«Mas, se tu me cativas, nós teremos necessidade um do outro. Serás para mim o único no mundo. E eu serei para ti a única no mundo…»
O Principezinho, Antoine de Saint-Exupéry
Nestes dias, para além das constantes hipócritas homenagens dos líderes políticos europeus às vítimas dos atendados em Paris (em vez de cessarem a venda obscura de armas aos mais variados grupos terroristas) e do constante desenrolar do magote de notícias sobre a política portuguesa, houve uma notícia que me chamou a atenção. Num jardim zoológico na Rússia, em Shkotovsky, há uma comunidade de tigres siberianos que recebem presas vivas duas vezes por semana, sobretudo cabras e coelhos. O objectivo é recrear o melhor possível o habitat natural desses animais. É claro que a presa não demora mais do que algumas horas até ser devorada pelo esfomeado tigre. Porém, nesse jardim zoológico, esta semana aconteceu um fenómeno extraordinariamente antinatural. Uma cabra foi colocada na jaula do tigre para ser a sua refeição. Só que a cabra não mostrou qualquer indício de medo: encarou o tigre e até assumiu seu lugar de dormir, fazendo com que o tigre fosse descansar no telhado. Convém explicar que os tigres, ou qualquer animal felino, só ataca se a sua vítima sentir medo. Ora para um dos funcionários do Jardim Zoológico, a cabra provavelmente nunca se havia deparado com um tigre antes e, por isso, também não terá percebido que estava diante do seu predador e que, logo, devia sentir medo dele. Como a cabra não teve medo do tigre, o tigre não a atacou. Agora, os dois dividem o ambiente e todo dia caminham juntos, como se fossem personagens de uma qualquer estranha fábula, que certamente daria um perfeito filme da Disney.
Teremos muito a aprender com esta cabra? É provável.
As histórias dos fracos que, sem medo – real ou metafórico -, vencem os gigantes acompanham a memória dos homens e dos cristãos em particular. Recordemos apenas David (que enfrentou Golias), Daniel (que enfrentou o leão) e Sansão (que, cego, derrotou os filisteus). Sem medo ou enfrentando o próprio medo, que é algo ainda mais poderoso e muito mais imbatível, venceram a opressão e a morte…

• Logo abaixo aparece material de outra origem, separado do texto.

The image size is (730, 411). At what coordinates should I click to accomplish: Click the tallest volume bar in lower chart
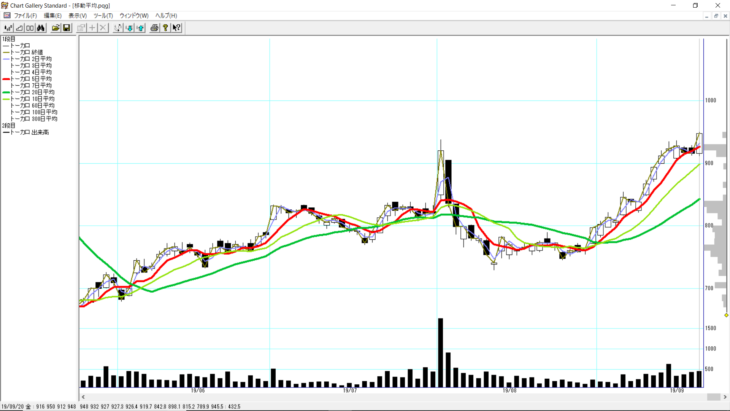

Com a cabra teremos muito que aprender, assim como com todos os que assim se superam. Com o Papa Francisco também. À semelhança do que faz o dito animal, também o Santo Padre age no reino dos homens. Na sua recente viagem a África, visitou países dilacerados por guerras étnicas e religiosas, conviveu e criou amigos entre os muçulmanos, entrou em mesquitas de comunidades islâmicas que até há poucos dias viveram em guerra, gerando centenas de mortos. Levou segurança, é certo, mas não mostrou um pingo de medo diante de grupos “felinos e ferozes”.
A desconfiança gera o medo, que por sua vez causa as lutas e as guerras. A confiança, a abertura de coração, a disponibilidade para despertar no outro o mais escondido sentimento de amor e amizade gera o encontro! O encontro entre as mais diversas espécies do reino animal, mas sobretudo, o encontro entre os homens, mesmo os mais distantes e desconfiados. Se não queremos aprender com a coragem de uma cabra, aprendamos com a serenidade, a confiança, a simplicidade, o encontro e a sinceridade de coração do Papa Francisco! Só os Santos são capazes de converter as feras em amigos. Mas todos nós somos capazes de vencer os nossos próprios medos e criar laços, que podem fazer das nossas vidas muito mais do que uma fábula: poderão transformá-las em realidades onde reina a harmonia e a felicidade, porque todos nos cativamos e todos sabemos que precisamos uns dos outros para construir o bem comum. E todos saberemos compreender e aceitar que somos únicos.